Data for analysis →
----
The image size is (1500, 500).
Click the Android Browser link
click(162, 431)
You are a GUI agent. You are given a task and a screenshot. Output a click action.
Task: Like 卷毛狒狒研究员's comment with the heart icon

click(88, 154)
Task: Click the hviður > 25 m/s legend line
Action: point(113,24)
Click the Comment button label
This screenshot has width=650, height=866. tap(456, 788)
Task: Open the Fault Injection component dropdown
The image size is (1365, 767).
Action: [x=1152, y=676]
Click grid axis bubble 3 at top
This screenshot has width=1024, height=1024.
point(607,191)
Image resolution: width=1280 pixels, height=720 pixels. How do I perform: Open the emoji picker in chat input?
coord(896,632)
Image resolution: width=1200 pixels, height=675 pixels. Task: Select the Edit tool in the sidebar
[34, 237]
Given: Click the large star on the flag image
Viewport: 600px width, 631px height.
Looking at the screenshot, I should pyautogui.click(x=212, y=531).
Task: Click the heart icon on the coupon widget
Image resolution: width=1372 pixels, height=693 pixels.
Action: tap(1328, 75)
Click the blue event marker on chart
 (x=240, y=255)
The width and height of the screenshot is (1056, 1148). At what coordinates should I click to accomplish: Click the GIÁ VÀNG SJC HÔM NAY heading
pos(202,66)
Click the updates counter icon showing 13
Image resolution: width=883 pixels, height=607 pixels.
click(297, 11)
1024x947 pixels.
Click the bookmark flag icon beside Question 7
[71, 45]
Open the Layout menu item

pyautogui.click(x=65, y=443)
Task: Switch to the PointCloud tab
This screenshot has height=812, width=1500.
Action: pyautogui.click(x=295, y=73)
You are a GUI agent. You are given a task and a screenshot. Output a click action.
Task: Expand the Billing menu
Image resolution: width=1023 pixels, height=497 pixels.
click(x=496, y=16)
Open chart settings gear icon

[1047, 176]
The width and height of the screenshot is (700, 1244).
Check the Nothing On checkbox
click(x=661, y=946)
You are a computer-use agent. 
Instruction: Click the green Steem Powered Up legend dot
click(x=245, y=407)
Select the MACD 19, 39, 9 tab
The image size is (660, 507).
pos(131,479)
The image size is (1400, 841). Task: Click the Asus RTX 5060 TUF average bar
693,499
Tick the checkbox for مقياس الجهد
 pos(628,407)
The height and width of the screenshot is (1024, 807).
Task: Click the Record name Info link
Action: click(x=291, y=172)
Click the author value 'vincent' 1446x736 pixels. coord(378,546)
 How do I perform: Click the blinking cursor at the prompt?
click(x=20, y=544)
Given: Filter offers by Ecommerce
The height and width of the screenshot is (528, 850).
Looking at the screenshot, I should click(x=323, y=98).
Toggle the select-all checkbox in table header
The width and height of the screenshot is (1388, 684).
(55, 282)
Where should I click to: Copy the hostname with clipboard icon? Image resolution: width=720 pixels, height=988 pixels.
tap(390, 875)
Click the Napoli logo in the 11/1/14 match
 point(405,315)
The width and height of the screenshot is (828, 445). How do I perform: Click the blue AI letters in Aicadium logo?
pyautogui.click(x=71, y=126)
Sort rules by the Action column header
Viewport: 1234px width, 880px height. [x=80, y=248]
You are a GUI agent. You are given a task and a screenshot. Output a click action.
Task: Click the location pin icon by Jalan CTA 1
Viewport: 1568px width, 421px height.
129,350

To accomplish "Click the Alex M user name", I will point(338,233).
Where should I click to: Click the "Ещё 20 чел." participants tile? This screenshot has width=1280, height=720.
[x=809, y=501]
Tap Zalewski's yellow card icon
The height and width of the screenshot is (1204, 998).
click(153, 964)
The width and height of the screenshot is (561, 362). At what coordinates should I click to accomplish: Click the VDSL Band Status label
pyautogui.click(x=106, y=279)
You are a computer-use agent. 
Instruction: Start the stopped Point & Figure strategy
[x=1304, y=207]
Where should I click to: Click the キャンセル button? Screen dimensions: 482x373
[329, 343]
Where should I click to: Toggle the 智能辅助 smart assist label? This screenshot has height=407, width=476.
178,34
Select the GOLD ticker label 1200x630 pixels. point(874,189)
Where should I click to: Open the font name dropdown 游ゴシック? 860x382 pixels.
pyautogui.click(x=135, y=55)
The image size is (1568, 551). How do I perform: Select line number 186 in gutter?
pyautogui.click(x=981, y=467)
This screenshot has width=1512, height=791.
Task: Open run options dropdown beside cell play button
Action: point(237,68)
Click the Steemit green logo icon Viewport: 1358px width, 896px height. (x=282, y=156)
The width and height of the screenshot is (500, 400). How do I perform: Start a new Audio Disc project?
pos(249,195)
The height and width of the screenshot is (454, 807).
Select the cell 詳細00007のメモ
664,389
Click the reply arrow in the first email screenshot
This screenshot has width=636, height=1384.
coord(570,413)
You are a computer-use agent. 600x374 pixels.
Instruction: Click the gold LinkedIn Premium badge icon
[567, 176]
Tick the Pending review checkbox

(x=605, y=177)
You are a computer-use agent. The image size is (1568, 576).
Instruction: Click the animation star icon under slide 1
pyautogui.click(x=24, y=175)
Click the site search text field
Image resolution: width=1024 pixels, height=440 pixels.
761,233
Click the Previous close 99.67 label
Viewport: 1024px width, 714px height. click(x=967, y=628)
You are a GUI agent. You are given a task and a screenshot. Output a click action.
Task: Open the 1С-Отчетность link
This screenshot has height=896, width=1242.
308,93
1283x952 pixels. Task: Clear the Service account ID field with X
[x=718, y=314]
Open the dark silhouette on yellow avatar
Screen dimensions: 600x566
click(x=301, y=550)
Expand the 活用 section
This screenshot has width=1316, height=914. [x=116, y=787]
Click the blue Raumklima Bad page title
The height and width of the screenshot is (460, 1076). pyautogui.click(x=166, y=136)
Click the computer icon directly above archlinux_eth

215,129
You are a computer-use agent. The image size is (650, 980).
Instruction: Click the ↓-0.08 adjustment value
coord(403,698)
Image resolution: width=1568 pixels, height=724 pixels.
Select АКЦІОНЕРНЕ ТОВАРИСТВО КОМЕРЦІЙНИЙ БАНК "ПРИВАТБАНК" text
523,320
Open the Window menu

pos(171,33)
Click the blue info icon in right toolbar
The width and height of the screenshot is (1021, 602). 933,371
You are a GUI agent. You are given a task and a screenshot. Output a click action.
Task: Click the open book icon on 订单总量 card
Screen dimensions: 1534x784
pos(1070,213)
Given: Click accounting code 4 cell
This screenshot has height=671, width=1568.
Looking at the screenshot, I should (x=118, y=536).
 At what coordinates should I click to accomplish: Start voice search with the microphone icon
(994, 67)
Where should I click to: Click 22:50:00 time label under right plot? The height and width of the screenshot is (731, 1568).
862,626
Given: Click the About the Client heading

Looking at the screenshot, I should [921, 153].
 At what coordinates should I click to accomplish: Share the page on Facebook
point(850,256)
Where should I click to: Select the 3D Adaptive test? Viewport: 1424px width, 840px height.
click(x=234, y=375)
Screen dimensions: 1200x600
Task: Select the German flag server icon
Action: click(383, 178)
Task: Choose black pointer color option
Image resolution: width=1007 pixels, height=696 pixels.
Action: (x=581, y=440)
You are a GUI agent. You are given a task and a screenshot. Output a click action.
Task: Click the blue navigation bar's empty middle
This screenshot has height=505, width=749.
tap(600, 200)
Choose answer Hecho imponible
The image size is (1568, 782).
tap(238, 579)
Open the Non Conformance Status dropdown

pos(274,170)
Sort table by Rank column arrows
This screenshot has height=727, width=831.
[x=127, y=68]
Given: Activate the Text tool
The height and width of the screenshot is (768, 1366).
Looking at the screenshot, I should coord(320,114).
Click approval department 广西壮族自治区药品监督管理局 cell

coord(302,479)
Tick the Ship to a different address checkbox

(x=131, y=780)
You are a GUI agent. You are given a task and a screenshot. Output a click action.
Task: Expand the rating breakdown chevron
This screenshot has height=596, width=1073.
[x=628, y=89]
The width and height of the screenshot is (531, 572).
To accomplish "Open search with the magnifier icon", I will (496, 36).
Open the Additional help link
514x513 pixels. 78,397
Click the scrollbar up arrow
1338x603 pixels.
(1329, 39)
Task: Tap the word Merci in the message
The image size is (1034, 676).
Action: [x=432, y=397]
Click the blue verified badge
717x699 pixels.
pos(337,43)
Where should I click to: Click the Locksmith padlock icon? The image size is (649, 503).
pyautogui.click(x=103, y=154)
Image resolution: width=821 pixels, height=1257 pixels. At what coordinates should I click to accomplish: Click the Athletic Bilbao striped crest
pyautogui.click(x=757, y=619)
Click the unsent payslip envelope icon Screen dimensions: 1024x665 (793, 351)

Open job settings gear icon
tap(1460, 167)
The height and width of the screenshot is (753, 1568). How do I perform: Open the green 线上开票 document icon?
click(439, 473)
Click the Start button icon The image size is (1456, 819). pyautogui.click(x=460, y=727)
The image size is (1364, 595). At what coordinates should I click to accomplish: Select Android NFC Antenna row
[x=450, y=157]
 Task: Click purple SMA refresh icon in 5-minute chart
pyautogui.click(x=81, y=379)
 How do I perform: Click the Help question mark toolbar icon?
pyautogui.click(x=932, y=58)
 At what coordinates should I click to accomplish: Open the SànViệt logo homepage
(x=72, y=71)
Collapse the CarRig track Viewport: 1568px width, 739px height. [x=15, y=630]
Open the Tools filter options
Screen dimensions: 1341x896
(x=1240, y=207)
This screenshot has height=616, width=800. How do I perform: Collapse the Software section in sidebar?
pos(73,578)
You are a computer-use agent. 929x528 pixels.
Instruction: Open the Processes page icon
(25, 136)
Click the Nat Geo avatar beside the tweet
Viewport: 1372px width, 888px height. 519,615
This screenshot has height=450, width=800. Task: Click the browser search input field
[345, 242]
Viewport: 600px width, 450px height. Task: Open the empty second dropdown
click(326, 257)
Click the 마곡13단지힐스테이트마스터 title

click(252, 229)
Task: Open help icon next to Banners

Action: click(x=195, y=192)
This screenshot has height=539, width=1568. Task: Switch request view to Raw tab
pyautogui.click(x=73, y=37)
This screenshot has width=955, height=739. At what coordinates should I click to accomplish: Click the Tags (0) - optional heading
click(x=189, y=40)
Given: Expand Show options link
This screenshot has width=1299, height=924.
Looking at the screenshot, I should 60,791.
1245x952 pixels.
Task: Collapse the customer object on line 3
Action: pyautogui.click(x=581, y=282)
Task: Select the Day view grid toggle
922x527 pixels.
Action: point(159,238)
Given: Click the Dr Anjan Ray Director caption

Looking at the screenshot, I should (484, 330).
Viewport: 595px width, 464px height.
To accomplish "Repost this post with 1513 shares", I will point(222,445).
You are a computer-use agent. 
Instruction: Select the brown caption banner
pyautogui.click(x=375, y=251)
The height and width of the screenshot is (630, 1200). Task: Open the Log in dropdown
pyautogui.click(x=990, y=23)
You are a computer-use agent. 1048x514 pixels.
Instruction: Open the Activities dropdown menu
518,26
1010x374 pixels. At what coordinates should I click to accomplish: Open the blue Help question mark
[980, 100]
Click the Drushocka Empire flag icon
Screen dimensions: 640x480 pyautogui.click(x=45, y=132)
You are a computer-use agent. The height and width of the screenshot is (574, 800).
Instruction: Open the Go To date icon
----
Assignment →
Copy all lines from the data above that contain the word "card".

The completed task →
Tap Zalewski's yellow card icon
Task: Click the open book icon on 订单总量 card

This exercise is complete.